Some of the science behind this combo is best described by one of the top scientists researching this area: Satchin Panda. Here is a TED talk he did explaining some of his teams findings. He also has a great book that I love called The Circadian Code. Below I have a summary of some of the IF findings. I highly encourage you to check out the book or at least watch the full 16 minute talk.
In one of the studies they gave 2 groups of mice the exact same diet for 18 weeks. Exact amount of calories and macronutrients. The only difference was that 1 group ate their food throughout the entire day and night while the other group only ate in an 8–12 hour window (time restricted eating) during the day. At the end of the study the time restricted eating mice were totally healthy. However the group that ate at all hours was more obese and had a list of other diseases.
The most amazing part was that if they then took the obese and disease ridden group and started feeding them in the same 8–12 hour window the mice got healthy again! They found that WHEN we eat is just as important as what and how much we eat.

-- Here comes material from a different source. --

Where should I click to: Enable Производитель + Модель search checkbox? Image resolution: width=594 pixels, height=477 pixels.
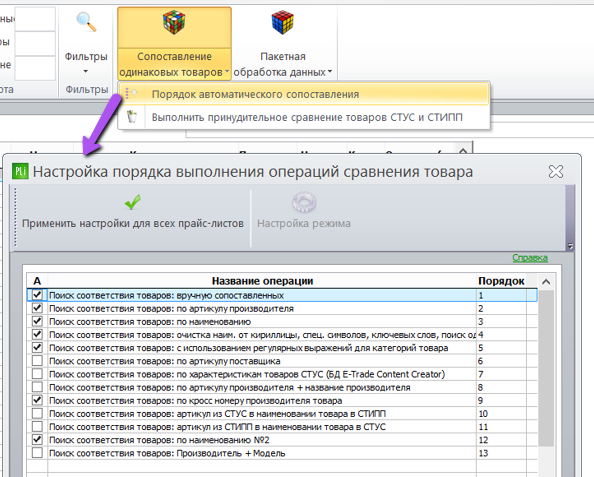37,453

They’ve since done a human trial to measure when people eat. They found that most people eat around the clock like the unhealthy mice. This pattern also leads to a host of different diseases in humans like the mice. They then took a group of those around the clock eaters and asked them to restrict their eating to a 10 hour window of their choosing. Within 3–4 months this group lost weight, felt better, had more energy, higher mental acuity and slept better at night. Over longer periods they even suffered less from diseases.
I am now 2.5 months into my own time restricted eating routine of aiming for an 14–16 hour fasting window each day. I use an app called Zero Fasting that makes it super easy to track when I start and end my fast each day. I’ve already noticed my energy is better throughout the day. I sleep deeper at night, and my digestive system is on point! (which is a nice way of saying I poop better)
Digging further into intermittent fasting you will find there are huge benefits for cardiovascular diseases, auto-immune diseases, neurodegenerative diseases, and cancer treatment.
As you can see, IF is not just a fad and it’s not just another way to lose weight. I highly encourage you to consider intermitting fasting for yourself if you’d like to improve your health. You’ll appreciate the benefits!